Around 40 people held electric candles with heads bowed as the sun set Thursday night outside City Hall. It was a moment of silence for Fresno residents who live in substandard housing.
The advocacy group No More Slumlords organized the vigil, calling on city leaders to take action against negligent property owners.
The Fresno Bee investigated substandard housing in a special report in May. “Living in Misery” found that many of the city’s poorest and most vulnerable residents live in unhealthy and unsafe conditions.
Anna Wells, a volunteer with No More Slumlords, told the small crowd that they need to continue demanding change.
“The problem is not over,” she said. “It is a systemic issue that needs to be addressed. We need you to keep using your voice.”
Kasey Tate, 26, performed a spoken word poem detailing the types of conditions people endure. She said Fresnans need to work together to stop property owners from taking advantage of vulnerable residents.
“You either choose to help or you choose to knowingly allow these abuses,” she said. “No more excuses.”
Ashley Cortes, who founded No More Slumlords with her husband Sergio, said her goal is to keep pressure on leaders and get people excited about advocacy.
Cortes said she and her husband lived in a substandard apartment for four years. “We had roof leaks, we had an infestation of cockroaches and mice, our heater didn’t work and our A/C struggled to work in the summer,” she said.
They would call their property management company, and either no one would show up or the maintenance worker who did come wouldn’t fix the issue.
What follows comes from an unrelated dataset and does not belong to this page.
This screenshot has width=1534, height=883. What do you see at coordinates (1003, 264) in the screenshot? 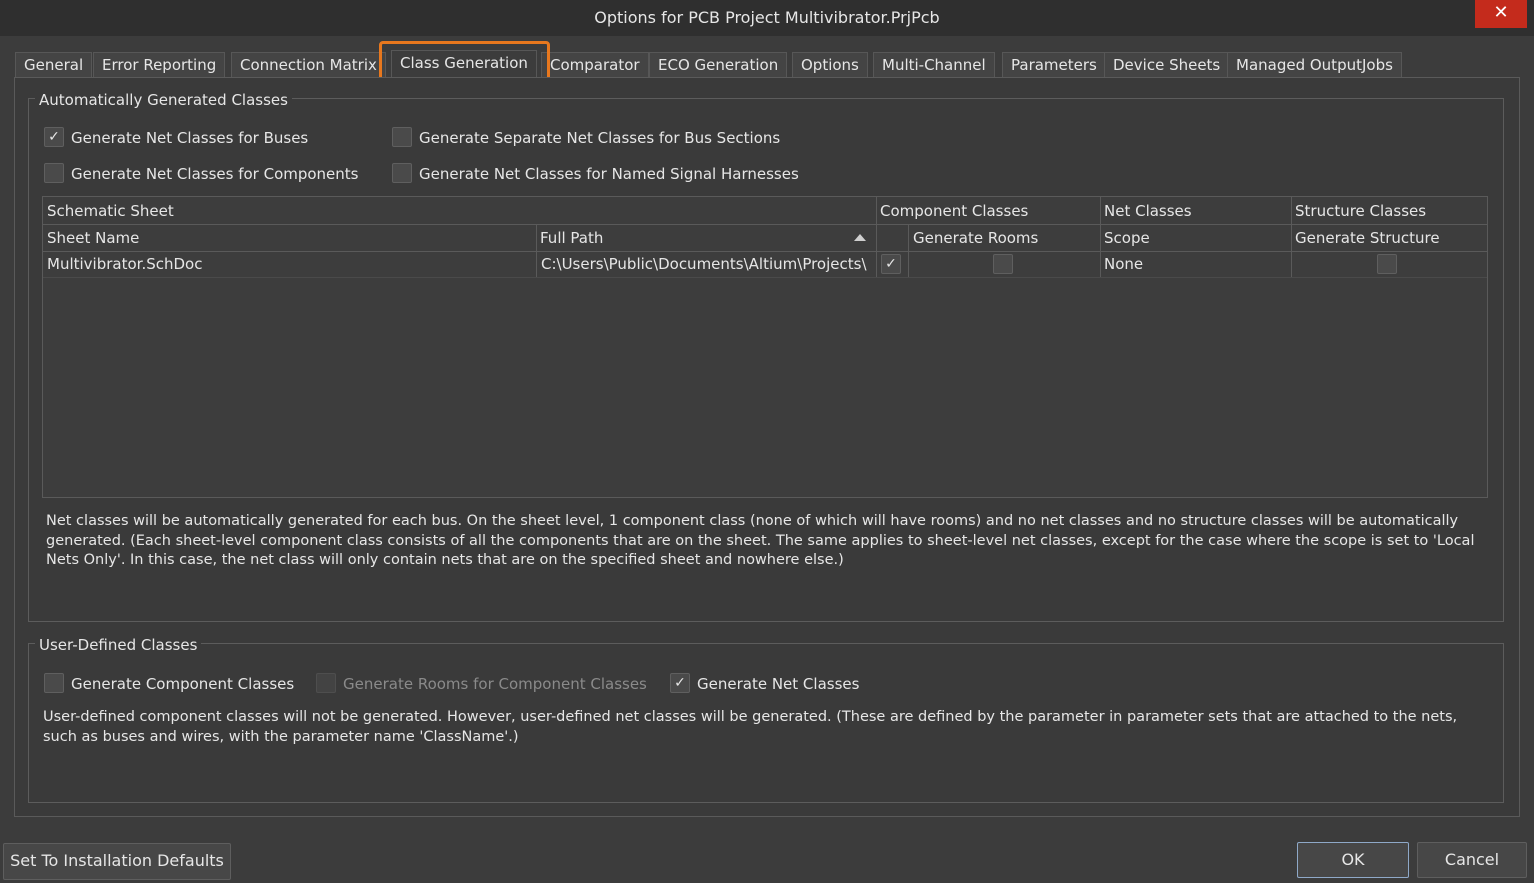
I see `generate-rooms-checkbox` at bounding box center [1003, 264].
That experience spurred the couple to start the housing advocacy group, once they realized they were far from alone in dealing with substandard conditions.
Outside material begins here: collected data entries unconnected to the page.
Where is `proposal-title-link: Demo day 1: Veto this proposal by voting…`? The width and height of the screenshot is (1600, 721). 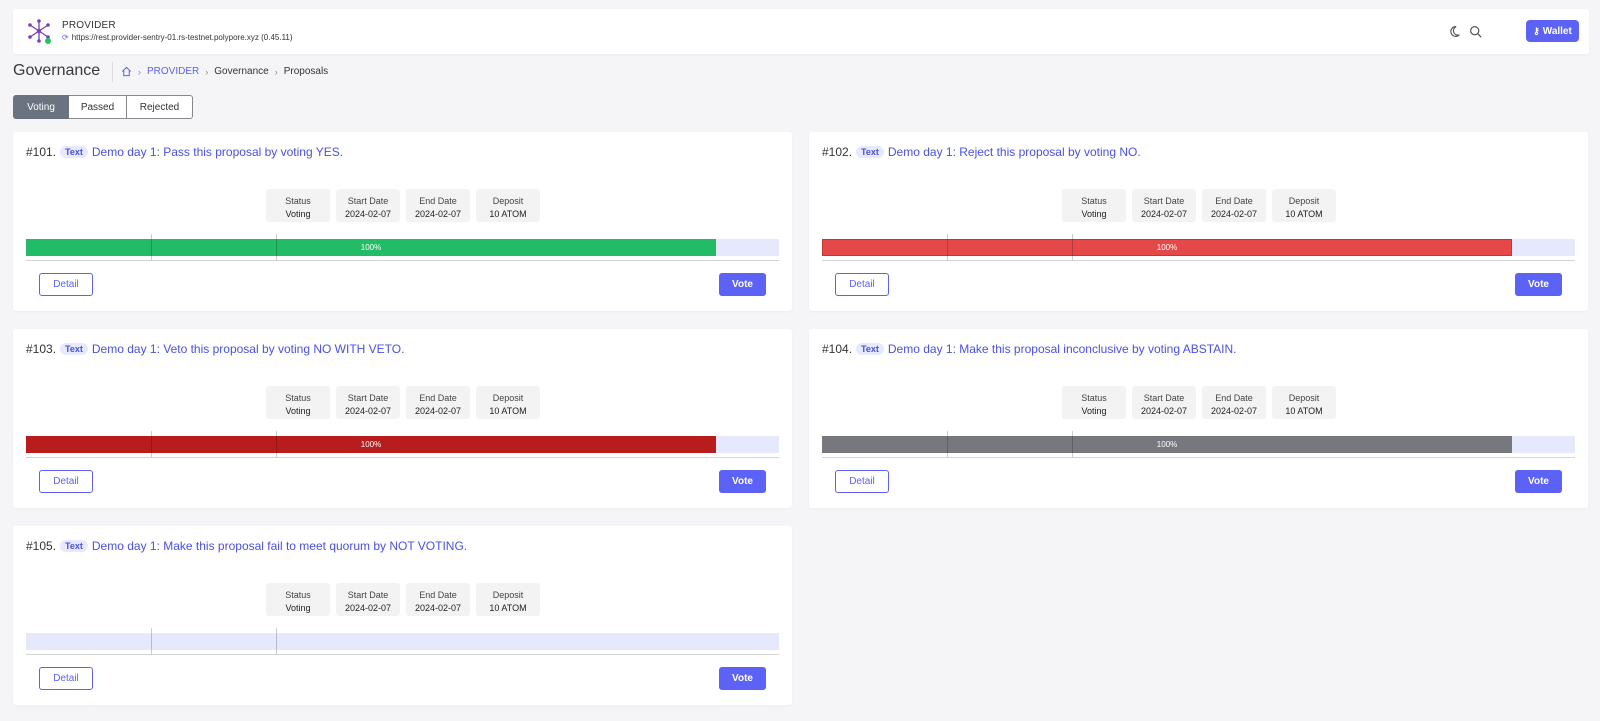 proposal-title-link: Demo day 1: Veto this proposal by voting… is located at coordinates (248, 349).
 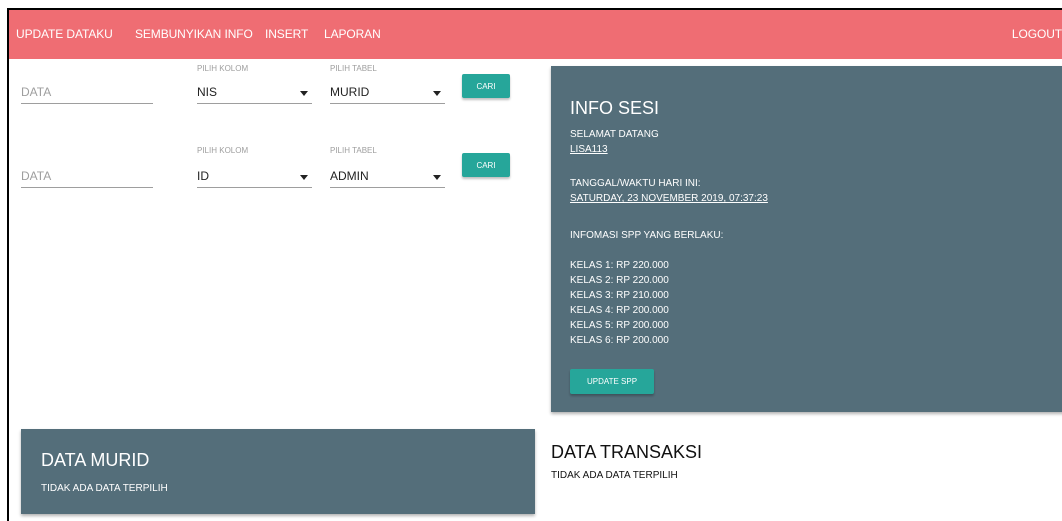 I want to click on spp-label: INFOMASI SPP YANG BERLAKU:, so click(x=647, y=236).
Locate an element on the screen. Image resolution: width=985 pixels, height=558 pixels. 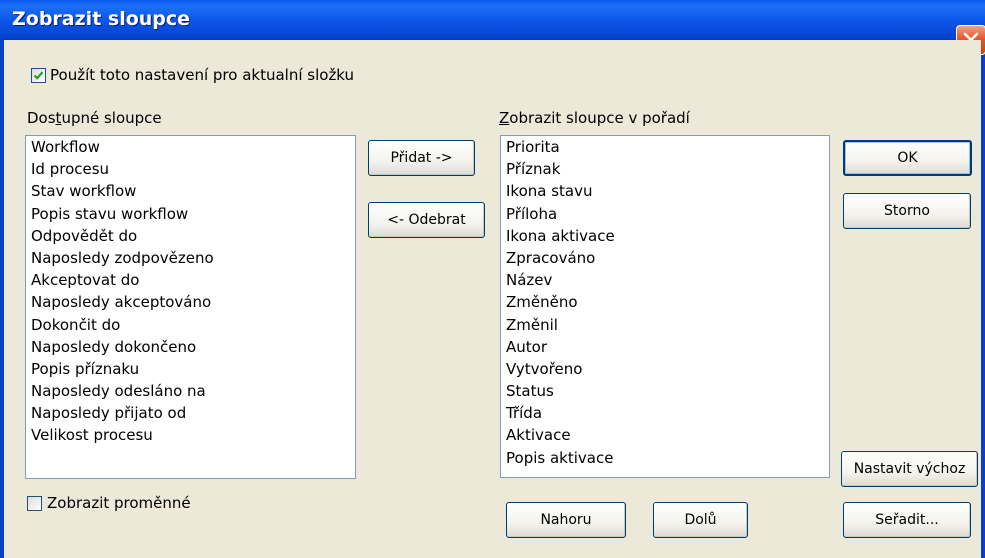
list-item: Ikona stavu is located at coordinates (665, 191).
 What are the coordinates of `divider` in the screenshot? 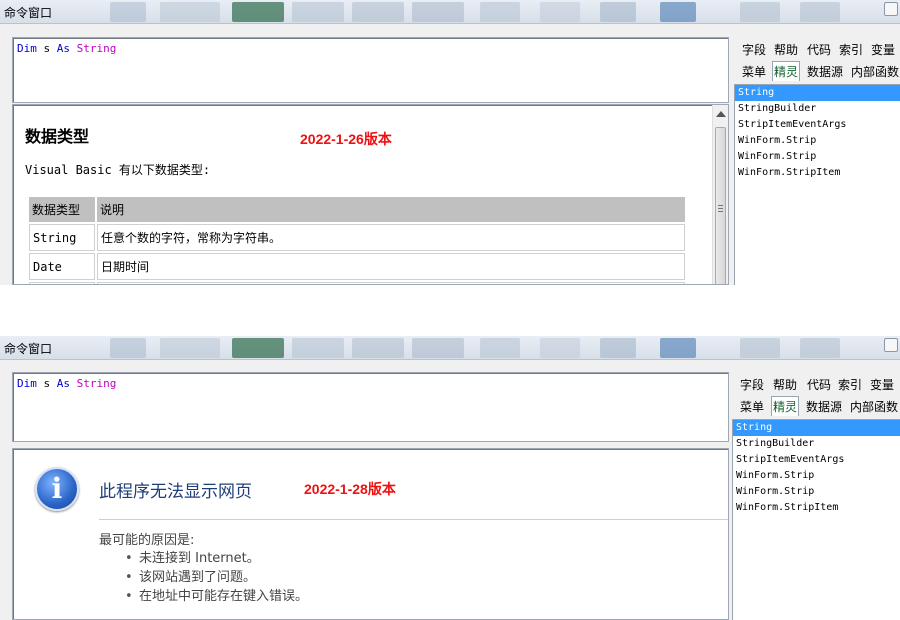 It's located at (414, 520).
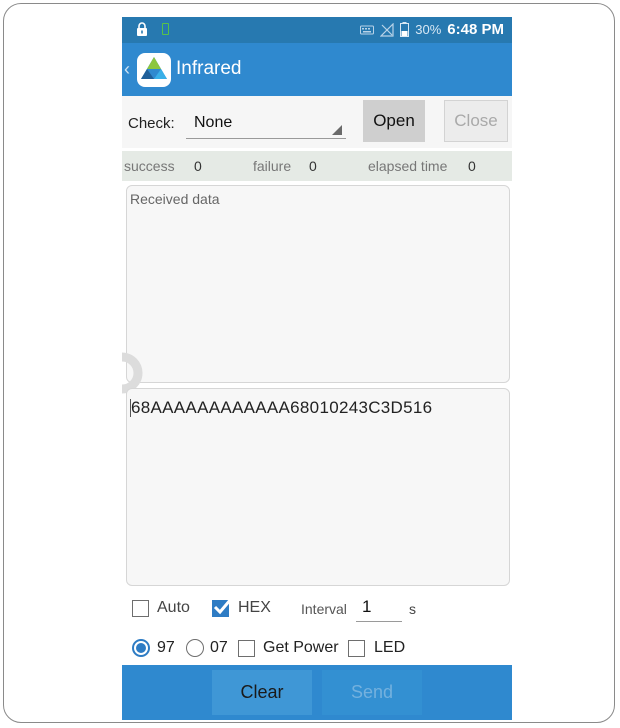  I want to click on interval-value: 1, so click(367, 606).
Esperanza Lopez, 39, spoke about her former living conditions. The mother of three said her apartment in the Lowell neighborhood was full of cockroaches that fell into her hair when she would open cabinets. Her ceiling caved in over her shower twice in the same year.
Lopez said many landlords wouldn’t rent to her because she had a prior eviction. She felt stuck.
“It’s like being a prisoner with no bars,” she said.
Lopez moved to a clean, safe apartment in November. Now, she said, she feels free.